Wednesday, June 28, 2023

Art and Dynasty: Elizabeth I --- Day 12/183

Walk: Legion of Honor (The Tudors: Art and Majesty in Renaissance England)
Distance: 1.5 miles


Adam Eaker, Assistant Curator of European Paintings at the Metropolitan Museum of Art, presenting a portrait of Queen Elizabeth I at Press Preview of Legion's Tudor exhibition  (Martin Chapman, Legion of Honor Curator of Decorative Art at right)

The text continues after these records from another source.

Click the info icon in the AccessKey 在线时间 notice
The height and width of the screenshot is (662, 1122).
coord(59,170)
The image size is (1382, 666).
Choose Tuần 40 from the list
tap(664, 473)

The first two portraits below of Elizabeth I were painted decades apart, but unless you look closely, the Queen looks relatively unchanged. Her hair is still red-gold, her face unlined and white, her posture comanding and regal, her dress sumptous, she is bedecked in stunning gold and jewels. Wherever you encounter her, she is forever youthful, strong, powerful.

Elizabeth I

Elizabeth I

This on-going similarity of image is no accident, of course. She was only the second female in England to sit on the throne, there were many (mostly Catholic) protesters to her coronation, the exchequer was in depleted state, and she was unmarried.  Her image was her most important vehicle of self-promotion to her fellow countrypeople and abroad. To maintain control over that image she mandated that any portrait of Queen Elizabeth had to be approved by the Queen herself before it was finalized and presented to the public. She controlled what the artists were allowed to include in the portraits and requested that they add or subtract features. 

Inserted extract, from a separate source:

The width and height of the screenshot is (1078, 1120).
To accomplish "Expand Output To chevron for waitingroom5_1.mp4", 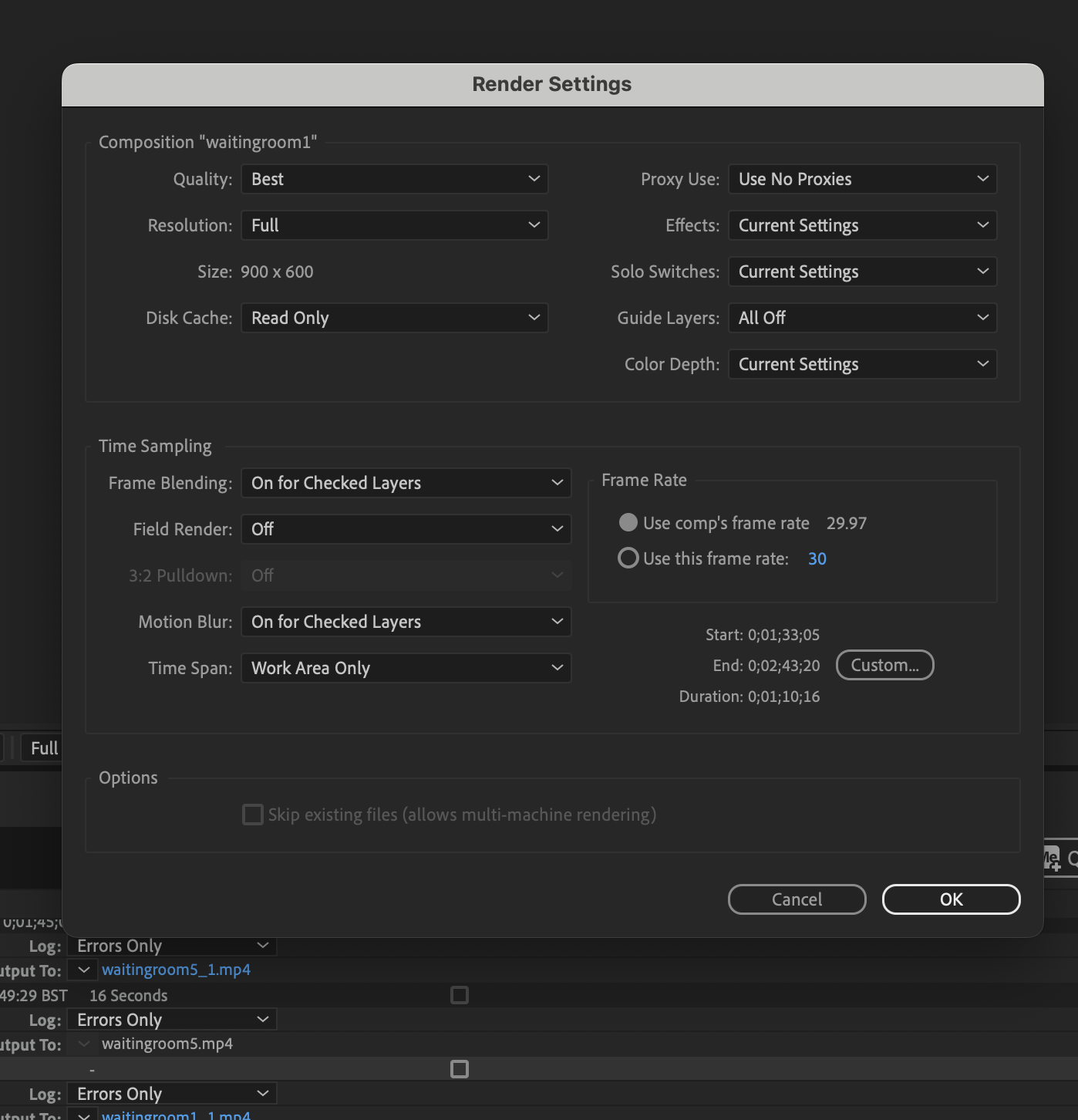I will pos(83,970).
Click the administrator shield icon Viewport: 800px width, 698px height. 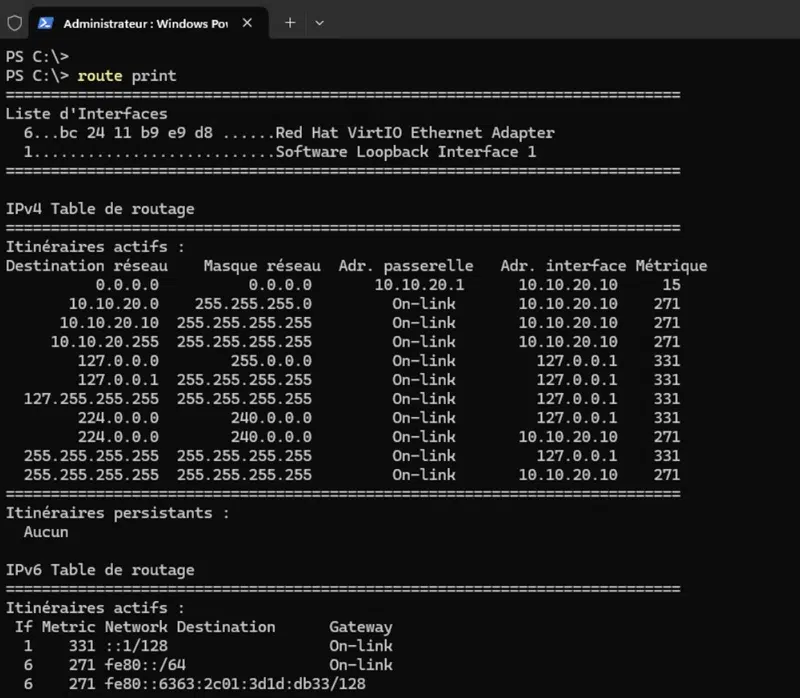pyautogui.click(x=15, y=22)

Within her country her many Catholic enemies made it unsafe for her to travel around. So she chose to use portraits to present herself to her people, and it was essential that they showed an image of Elizabeth that would impress her subjects. Similarly abroad she needed to dispell any thoughts of monetary or personal, 'womanly' weakness. By design,  Queen Elizabeth I was often painted in extraordinarily sumptuous  masculine styled outfits, wearing a ruff around her neck. She wanted to be presented as equal to a powerful man, yet still with the“warmth, beauty and goodness” of being a woman.

And so it went throughout the 45 years of her reign, from her mid 20's to her late 60's.  The red hair was a wig and the white face was achieved through white lead-based paste.  The posture was nearly always fictitious because, of the over 200 portraits that were done of her, she only posed on eight occasions. But the jewelry and gowns were as lavish as portrayed, she herself was unfailingly intelligent and regal, and her reign is generally considered one of the most glorious in English history.